In a second case, coronary angiography in a 57 year old woman referred to our hospital with acute myocardial infarction showed complete occlusion of a mid right coronary artery segment where a stent had been placed 31 months earlier (fig 2A). The patient had a history of rheumatoid arthritis, hypertension, diabetes mellitus, and a healed myocardial infarction. Angiography on day 101 after the placement of the stent had shown no restenosis at the stented site. From then on she received no antiplatelet agent, although an adrenocortical steroid (betamethasone) was continued for treatment of her rheumatoid arthritis. Angioscopy performed before coronary revascularisation showed exposed stent struts and a substantial amount of mixed thrombus in the culprit lesion (fig 2B). Intravascular ultrasound showed incomplete adhesion of the stent to the vessel wall (fig 2C). A new stent was partially superposed on the previous stent in the thrombotic occlusion area of the right coronary artery segment and the culprit coronary artery was successfully reperfused (fig 2D).

Figure 2

(A) Coronary angiogram showing a right coronary artery occluded in the mid segment, where a stent had been placed 31 months earlier. (B) Stent struts (black arrows) and a substantial amount of mixed thrombus can be seen in another angioscopic image. GW, guidewire. (C) Intravascular sonography shows a malapposed stent (white arrowheads) in the culprit lesion. (D) The culprit coronary artery was successfully reperfused with a new stent superposed on the previous stent.

DISCUSSION

There have been numerous studies of early acute or subacute thrombotic complications after stent implantation.2 With the exception of thrombosis after brachytherapy or implantation of drug eluting stents, however, less attention has been paid to late stent thrombosis, as clinical studies have shown that thrombotic occlusion of conventional stents develops within 14 days after stenting but rarely thereafter.3 Nevertheless, we encountered two such cases.

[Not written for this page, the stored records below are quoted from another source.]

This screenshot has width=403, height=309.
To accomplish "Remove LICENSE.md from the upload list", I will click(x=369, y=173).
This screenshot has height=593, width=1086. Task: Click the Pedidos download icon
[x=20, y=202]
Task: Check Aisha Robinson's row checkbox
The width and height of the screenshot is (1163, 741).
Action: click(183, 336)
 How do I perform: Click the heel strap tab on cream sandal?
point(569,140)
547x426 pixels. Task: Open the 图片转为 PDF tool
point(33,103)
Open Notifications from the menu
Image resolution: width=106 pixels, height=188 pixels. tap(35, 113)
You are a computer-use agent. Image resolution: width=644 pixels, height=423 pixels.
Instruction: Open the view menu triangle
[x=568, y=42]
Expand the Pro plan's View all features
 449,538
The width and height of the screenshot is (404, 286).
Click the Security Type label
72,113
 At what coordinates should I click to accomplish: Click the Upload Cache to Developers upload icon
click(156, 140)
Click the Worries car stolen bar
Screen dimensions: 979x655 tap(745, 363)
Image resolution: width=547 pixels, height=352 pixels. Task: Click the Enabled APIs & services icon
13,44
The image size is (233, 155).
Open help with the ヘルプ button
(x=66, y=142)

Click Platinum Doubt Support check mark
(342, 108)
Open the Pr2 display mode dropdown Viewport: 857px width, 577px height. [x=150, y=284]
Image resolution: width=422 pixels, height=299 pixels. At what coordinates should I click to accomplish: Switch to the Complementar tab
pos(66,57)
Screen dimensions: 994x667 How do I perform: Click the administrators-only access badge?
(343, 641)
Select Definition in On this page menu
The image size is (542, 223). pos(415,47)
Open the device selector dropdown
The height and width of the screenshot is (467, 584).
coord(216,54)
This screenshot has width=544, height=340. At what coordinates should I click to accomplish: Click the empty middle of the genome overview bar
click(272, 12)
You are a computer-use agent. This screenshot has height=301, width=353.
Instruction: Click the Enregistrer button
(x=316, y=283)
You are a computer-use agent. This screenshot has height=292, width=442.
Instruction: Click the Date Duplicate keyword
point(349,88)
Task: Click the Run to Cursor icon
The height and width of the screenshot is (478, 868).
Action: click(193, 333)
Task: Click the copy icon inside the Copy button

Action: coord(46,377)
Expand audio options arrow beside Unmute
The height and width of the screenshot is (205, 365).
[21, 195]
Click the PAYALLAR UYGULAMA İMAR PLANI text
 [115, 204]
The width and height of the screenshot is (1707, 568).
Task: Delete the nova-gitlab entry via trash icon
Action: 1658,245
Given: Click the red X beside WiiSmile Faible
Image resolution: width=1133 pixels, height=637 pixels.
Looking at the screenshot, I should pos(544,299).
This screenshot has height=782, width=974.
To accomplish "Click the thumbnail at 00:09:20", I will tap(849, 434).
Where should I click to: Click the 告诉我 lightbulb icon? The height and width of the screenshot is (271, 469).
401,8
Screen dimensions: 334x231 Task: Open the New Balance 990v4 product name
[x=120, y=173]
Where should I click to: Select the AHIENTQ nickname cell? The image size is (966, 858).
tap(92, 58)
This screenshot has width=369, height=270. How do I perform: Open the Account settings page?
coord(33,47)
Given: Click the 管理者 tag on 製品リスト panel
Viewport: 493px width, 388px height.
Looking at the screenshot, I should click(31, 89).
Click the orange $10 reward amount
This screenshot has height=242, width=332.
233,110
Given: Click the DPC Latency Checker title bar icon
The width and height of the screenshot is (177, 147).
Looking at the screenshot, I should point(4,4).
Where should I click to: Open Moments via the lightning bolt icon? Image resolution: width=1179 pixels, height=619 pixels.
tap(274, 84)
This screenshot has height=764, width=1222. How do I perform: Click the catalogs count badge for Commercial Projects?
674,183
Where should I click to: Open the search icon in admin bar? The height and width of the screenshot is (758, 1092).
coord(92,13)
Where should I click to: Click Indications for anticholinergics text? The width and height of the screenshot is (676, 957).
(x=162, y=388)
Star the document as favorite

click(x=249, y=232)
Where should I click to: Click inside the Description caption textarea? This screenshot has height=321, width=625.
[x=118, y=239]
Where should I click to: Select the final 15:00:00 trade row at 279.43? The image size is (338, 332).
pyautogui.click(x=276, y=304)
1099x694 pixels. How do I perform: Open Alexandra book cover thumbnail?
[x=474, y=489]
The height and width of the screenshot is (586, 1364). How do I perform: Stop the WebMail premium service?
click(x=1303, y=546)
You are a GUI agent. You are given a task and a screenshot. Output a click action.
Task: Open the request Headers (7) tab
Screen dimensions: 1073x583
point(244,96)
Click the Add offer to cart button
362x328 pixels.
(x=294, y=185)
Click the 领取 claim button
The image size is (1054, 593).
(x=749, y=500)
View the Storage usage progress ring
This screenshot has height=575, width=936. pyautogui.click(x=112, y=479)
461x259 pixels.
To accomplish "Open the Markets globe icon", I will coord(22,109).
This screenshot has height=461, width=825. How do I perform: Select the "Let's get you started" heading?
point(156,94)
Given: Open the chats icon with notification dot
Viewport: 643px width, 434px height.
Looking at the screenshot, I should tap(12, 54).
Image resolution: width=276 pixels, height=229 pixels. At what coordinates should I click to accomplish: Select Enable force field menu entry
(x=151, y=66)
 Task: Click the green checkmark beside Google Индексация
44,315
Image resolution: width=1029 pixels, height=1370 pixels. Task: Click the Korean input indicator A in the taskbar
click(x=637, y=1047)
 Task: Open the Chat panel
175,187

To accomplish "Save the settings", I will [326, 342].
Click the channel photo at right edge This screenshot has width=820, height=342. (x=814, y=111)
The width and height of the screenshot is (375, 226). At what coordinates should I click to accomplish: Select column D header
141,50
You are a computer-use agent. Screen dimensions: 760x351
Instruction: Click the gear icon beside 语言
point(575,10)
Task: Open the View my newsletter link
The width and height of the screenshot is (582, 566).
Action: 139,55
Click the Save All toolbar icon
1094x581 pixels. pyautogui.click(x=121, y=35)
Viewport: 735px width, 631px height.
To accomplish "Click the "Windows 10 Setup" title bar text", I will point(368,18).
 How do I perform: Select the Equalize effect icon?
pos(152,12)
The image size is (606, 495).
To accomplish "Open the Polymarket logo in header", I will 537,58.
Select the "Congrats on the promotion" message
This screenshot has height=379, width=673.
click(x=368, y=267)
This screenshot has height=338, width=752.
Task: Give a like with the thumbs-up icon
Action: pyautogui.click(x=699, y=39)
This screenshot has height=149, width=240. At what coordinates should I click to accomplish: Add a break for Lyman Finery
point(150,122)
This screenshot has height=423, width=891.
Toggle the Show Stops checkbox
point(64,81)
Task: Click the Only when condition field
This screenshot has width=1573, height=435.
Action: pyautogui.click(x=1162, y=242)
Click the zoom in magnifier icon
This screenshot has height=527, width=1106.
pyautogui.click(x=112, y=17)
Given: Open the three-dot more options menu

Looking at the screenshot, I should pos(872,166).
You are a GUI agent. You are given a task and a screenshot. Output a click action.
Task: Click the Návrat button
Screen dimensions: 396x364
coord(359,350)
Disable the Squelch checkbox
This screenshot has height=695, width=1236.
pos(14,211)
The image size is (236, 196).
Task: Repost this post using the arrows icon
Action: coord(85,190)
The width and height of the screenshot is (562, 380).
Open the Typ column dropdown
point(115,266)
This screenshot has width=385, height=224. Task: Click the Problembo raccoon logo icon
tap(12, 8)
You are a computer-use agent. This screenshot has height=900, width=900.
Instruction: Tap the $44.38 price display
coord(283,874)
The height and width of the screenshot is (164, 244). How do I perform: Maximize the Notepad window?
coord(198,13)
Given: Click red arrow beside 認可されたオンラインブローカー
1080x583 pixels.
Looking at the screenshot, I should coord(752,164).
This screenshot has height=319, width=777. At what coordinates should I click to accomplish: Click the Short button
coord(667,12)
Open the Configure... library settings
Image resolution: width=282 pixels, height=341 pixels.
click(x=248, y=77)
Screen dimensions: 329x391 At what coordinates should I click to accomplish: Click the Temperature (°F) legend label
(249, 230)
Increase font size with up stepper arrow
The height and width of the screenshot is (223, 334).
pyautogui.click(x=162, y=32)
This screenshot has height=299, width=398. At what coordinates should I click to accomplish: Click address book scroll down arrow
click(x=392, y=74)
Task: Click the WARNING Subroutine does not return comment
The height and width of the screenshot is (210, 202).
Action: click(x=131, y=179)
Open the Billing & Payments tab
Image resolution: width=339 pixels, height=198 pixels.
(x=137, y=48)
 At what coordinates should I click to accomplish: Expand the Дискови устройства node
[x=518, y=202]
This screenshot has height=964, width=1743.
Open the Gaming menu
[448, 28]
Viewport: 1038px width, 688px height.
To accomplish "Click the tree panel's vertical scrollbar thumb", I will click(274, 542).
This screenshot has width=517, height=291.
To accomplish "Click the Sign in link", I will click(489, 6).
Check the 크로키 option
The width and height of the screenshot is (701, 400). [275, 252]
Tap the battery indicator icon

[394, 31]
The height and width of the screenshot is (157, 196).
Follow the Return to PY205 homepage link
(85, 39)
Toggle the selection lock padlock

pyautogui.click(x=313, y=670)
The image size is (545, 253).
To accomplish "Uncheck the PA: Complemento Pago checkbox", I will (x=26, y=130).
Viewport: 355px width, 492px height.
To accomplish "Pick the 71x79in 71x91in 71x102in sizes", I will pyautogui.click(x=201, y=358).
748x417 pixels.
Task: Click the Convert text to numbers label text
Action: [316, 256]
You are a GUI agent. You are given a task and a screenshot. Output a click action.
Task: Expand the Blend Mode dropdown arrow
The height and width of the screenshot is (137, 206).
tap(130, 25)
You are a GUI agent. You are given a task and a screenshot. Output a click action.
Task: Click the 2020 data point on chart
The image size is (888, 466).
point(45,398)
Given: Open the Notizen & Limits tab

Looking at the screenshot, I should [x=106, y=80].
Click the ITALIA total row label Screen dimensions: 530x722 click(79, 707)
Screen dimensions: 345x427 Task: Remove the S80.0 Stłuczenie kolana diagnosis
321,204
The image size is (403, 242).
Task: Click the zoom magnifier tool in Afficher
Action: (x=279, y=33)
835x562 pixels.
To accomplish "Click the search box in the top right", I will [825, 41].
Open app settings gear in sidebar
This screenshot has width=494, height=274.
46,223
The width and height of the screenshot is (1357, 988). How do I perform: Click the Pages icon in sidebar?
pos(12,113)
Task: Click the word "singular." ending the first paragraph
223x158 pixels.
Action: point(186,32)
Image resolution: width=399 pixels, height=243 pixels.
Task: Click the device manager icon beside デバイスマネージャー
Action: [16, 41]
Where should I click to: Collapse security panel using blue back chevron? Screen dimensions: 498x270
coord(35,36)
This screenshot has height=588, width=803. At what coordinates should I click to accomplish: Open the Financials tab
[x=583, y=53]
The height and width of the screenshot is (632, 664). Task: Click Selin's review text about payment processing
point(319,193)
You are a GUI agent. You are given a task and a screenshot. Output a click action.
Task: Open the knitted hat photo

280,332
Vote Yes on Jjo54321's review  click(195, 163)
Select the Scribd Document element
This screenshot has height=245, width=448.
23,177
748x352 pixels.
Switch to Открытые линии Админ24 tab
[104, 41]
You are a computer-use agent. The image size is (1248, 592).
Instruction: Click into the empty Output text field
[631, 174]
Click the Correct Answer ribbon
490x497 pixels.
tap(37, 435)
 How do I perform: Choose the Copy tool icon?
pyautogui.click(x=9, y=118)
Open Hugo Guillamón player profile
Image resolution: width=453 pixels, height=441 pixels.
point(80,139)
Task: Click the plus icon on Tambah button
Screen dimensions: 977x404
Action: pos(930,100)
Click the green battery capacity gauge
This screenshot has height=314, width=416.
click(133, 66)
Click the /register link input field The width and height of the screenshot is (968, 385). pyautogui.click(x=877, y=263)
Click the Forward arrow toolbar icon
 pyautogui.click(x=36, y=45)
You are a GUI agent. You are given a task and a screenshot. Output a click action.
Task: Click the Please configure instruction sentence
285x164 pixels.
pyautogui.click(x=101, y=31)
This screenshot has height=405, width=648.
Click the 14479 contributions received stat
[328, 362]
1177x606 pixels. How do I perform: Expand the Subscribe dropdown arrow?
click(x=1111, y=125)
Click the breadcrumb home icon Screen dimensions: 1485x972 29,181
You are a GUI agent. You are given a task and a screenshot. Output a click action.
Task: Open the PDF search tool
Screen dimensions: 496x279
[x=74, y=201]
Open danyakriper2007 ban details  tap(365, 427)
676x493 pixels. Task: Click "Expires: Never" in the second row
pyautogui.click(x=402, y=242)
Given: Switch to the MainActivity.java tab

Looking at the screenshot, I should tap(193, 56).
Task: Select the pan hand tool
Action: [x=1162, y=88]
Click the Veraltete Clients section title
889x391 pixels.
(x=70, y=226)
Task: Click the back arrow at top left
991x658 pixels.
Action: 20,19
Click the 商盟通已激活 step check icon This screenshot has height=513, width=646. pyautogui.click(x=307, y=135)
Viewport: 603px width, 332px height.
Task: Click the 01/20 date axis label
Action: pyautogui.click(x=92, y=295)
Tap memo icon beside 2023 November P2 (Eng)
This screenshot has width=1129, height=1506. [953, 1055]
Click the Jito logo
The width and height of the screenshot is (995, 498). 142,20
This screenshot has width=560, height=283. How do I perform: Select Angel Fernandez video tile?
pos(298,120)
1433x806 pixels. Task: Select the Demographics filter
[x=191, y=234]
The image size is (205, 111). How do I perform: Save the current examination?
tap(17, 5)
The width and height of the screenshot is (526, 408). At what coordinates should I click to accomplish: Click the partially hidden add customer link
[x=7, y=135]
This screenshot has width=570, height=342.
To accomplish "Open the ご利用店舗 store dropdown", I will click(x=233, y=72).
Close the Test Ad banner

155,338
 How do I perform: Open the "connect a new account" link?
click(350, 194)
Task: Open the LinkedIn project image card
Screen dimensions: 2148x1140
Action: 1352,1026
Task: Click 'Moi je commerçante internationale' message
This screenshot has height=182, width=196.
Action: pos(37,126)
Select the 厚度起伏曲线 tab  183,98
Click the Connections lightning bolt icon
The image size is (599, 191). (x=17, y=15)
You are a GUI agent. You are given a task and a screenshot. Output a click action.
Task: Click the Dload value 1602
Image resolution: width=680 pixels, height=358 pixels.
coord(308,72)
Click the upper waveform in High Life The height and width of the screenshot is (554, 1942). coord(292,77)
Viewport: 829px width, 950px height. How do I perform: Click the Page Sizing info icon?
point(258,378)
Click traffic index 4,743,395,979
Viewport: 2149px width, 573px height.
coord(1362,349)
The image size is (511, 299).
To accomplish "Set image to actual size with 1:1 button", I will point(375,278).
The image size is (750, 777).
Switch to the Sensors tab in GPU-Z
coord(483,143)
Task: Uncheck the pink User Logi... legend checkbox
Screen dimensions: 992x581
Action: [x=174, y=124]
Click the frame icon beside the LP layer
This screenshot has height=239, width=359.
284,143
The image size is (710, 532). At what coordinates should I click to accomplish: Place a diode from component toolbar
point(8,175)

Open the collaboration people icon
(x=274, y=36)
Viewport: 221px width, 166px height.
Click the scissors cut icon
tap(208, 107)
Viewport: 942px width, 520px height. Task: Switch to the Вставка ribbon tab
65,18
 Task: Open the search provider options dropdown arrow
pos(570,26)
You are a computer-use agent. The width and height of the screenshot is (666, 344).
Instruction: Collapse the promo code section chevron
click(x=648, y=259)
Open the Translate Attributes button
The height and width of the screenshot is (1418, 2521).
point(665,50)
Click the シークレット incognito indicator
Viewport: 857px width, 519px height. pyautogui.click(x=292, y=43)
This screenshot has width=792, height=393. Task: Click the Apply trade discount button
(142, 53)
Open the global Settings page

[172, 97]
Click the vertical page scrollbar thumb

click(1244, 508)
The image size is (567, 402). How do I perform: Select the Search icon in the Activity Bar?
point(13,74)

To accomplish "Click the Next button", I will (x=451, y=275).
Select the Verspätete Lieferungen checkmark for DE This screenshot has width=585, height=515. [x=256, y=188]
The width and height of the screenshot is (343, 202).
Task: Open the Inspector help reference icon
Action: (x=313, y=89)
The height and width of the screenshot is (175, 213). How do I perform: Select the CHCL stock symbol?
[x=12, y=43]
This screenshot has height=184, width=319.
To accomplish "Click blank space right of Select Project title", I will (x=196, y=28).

For over three years, Kimura and colleagues6 followed up with coronary angiography patients who had undergone stent implantation.6 They found that late improvement in luminal diameter occurred between six months and three years after stent implantation. Similarly, Asakura and colleagues7 used angioscopy to investigate neointimal coverage of stents and observed that the neointima became thicker for six months after stent implantation and then thinned, becoming transparent within three years. Histological findings showed this regression to be characterised by atrophic changes in smooth muscle cells, decreased cell density, and fibrotic maturation of intimal hyperplasia.8,9 It has also been suggested that apoptosis may contribute to such neointimal thinning.10

Coronary occlusion in the two patients described here may have been caused by regression of the neointima covering their stents, as thrombus formation is a likely response to exposure to a metallic foreign body. Moreover, in the second patient, who was taking an adrenocortical steroid for the treatment of rheumatoid arthritis, the occlusion may have developed as a result of attenuated healing, which is a known side effect of steroid treatment and may lead to excessive inhibition of neointimal proliferation. It thus appears that long term follow up after stent implantation, keeping in mind the possibility of late stent thrombosis, is necessary even with conventional stent implantation.